Relieving Pressure |
Adolescents who reported strong support from both family and peers rated their mental health more positively than those with little or no support. / © Adobe Stock/vizualni
A total of 1,530 children and adolescents aged 8 to 17 took part. The results are alarming for professionals. The mental health and well-being of children and adolescents were still lower at the time of the survey last year than before the COVID-19 pandemic. One in four young people rates their own quality of life as low. Two-thirds assess it as average, and only 6 percent rate it as high. About one in five students consider themselves mentally burdened. The same proportion feel uncomfortable at school; among students from low-income families, this applies to one in three. Students are most worried about wars around the world, academic pressure, the global climate crisis, and fears about their own future.
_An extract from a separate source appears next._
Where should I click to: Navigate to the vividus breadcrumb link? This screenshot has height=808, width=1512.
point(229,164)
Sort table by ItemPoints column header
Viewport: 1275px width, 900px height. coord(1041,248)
Germany is not alone in this trend, as shown by the Health Behaviour in School-aged Children (HBSC) study by the World Health Organization (WHO), which surveyed nearly 280,000 children and adolescents aged 11, 13, and 15 from Europe, Central Asia, and Canada in 2022. Older adolescents in particular increasingly feel burdened by schoolwork, with girls especially affected. Nearly two-thirds of 15-year-old girls (63 percent) reported experiencing school stress and academic pressure. Compared to the last survey in 2018, this marks an increase of almost 10 percent. Among boys, the increase was smaller at 3 percent, and the share of those who feel under pressure was also lower, at 43 percent.
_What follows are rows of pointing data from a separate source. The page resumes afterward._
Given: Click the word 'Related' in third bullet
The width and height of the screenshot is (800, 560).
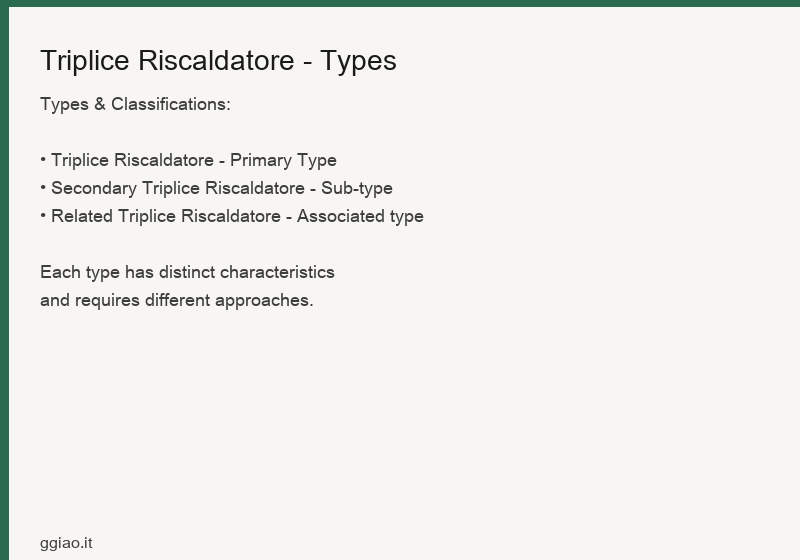Looking at the screenshot, I should tap(82, 216).
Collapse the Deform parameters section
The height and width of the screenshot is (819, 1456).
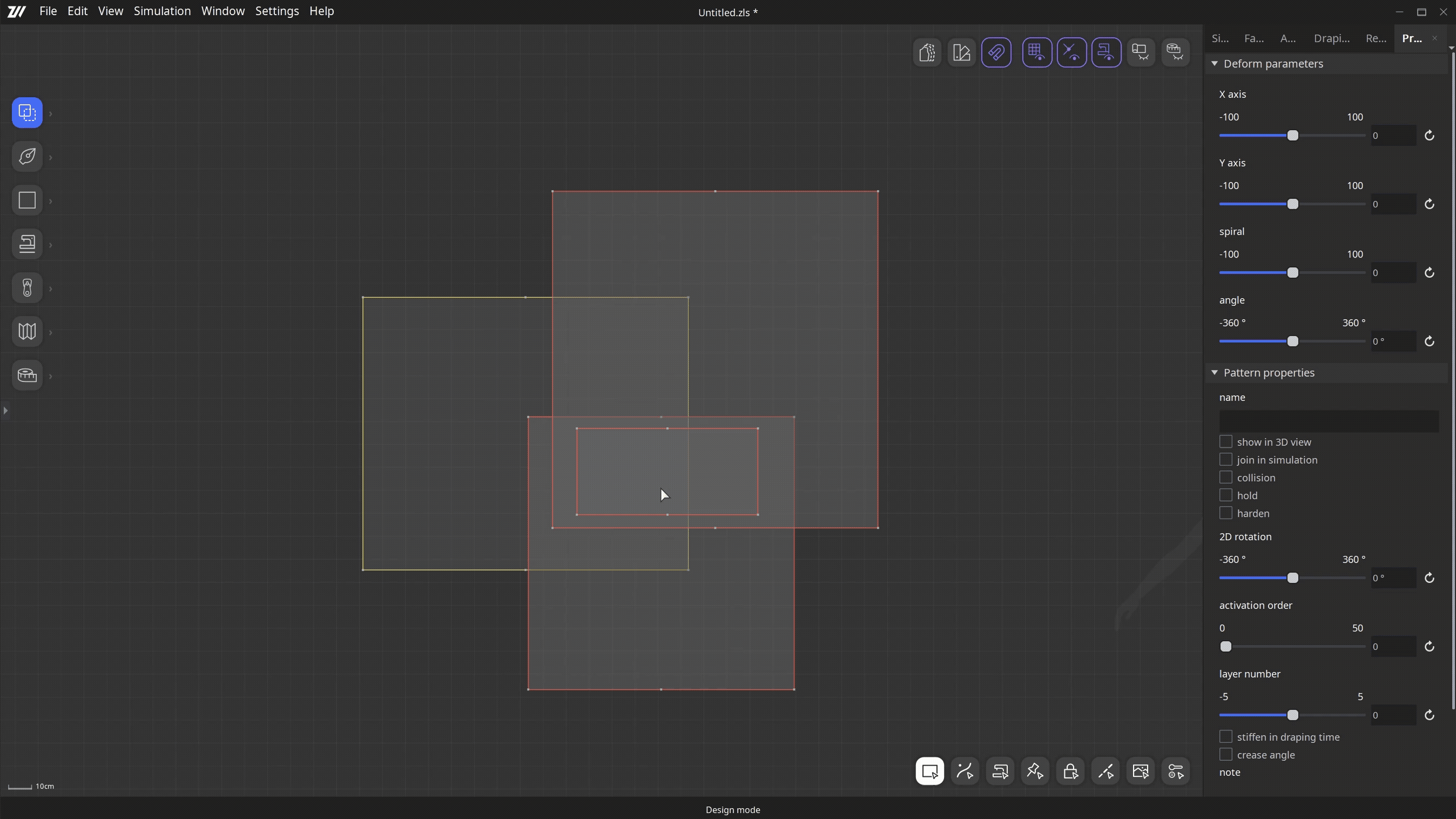click(x=1215, y=63)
Stress occurs whenever there is an imbalance between perceived demands and the ability to cope with them. The causes can be varied. In the school context, common stressors include both under- and over-challenging lessons, conflicts and problems with classmates or teachers, noisy classrooms, exhausting teaching staff, and a poor classroom environment. Additionally, many adolescents today have extremely high expectations of themselves.
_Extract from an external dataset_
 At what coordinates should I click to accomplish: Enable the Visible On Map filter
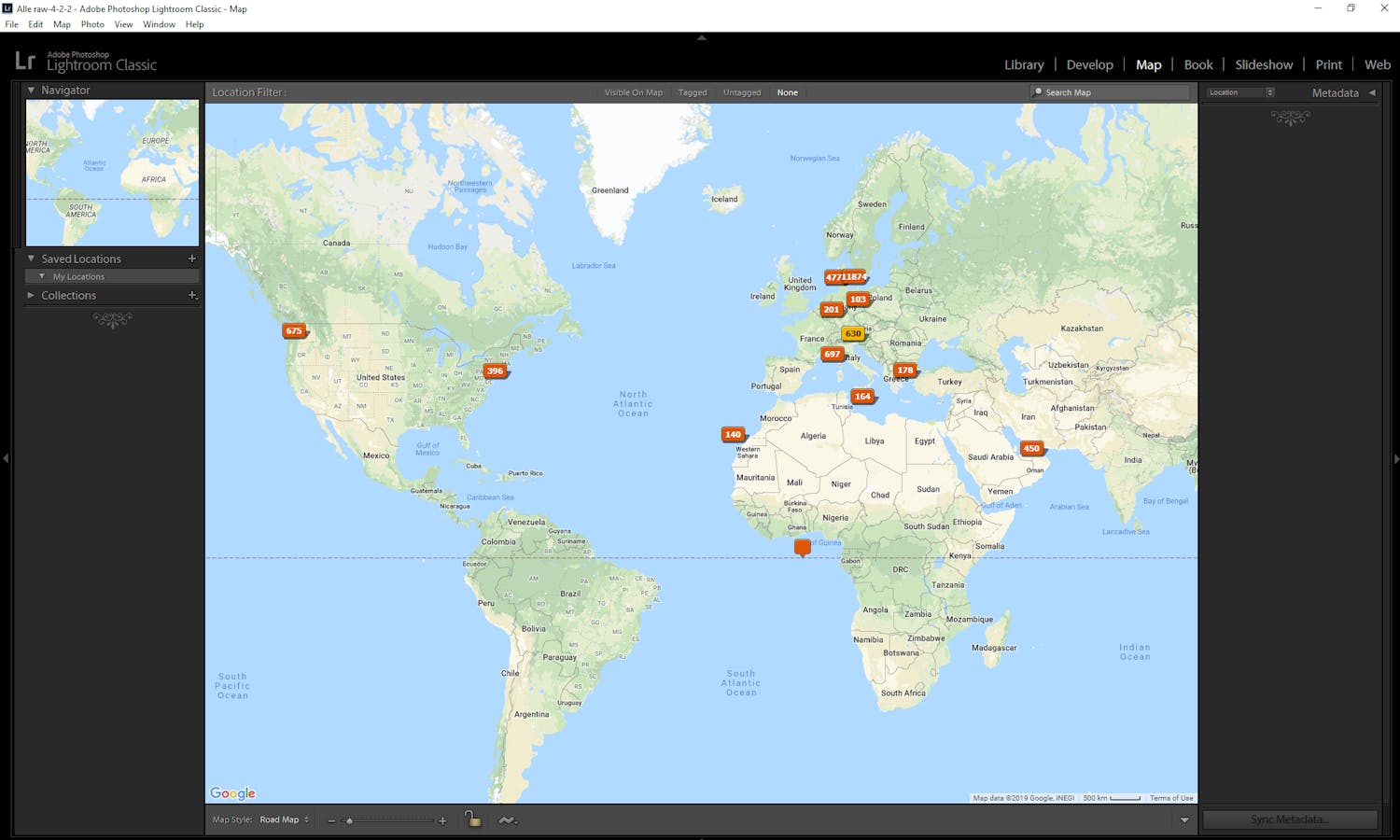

How adolescents respond to school stress can vary greatly from person to person. Some develop physical complaints such as frequent headaches, loss of appetite, or stomachaches. Others become increasingly tense, nervous without apparent reason, or suffer from anxiety. Attention disorders, concentration difficulties, sleep problems, and social withdrawal can also be consequences of excessive stress and academic pressure.
It is well known that supportive systems are crucial for adolescents’ mental health. The HBSC study confirms this: adolescents who reported strong support from both family and peers rated their mental health more positively than those with little or no support. This makes the decline in social support compared to the previous survey even more alarming for experts. In 2018, 73 percent of students reported feeling strongly supported by their families; by 2022, this figure had dropped to 67 percent. Peer support also fell from 61 percent to 58 percent during the same period. Social inequality has also increased. Adolescents from low-income families consistently received less support from family and peers than those from high-income households.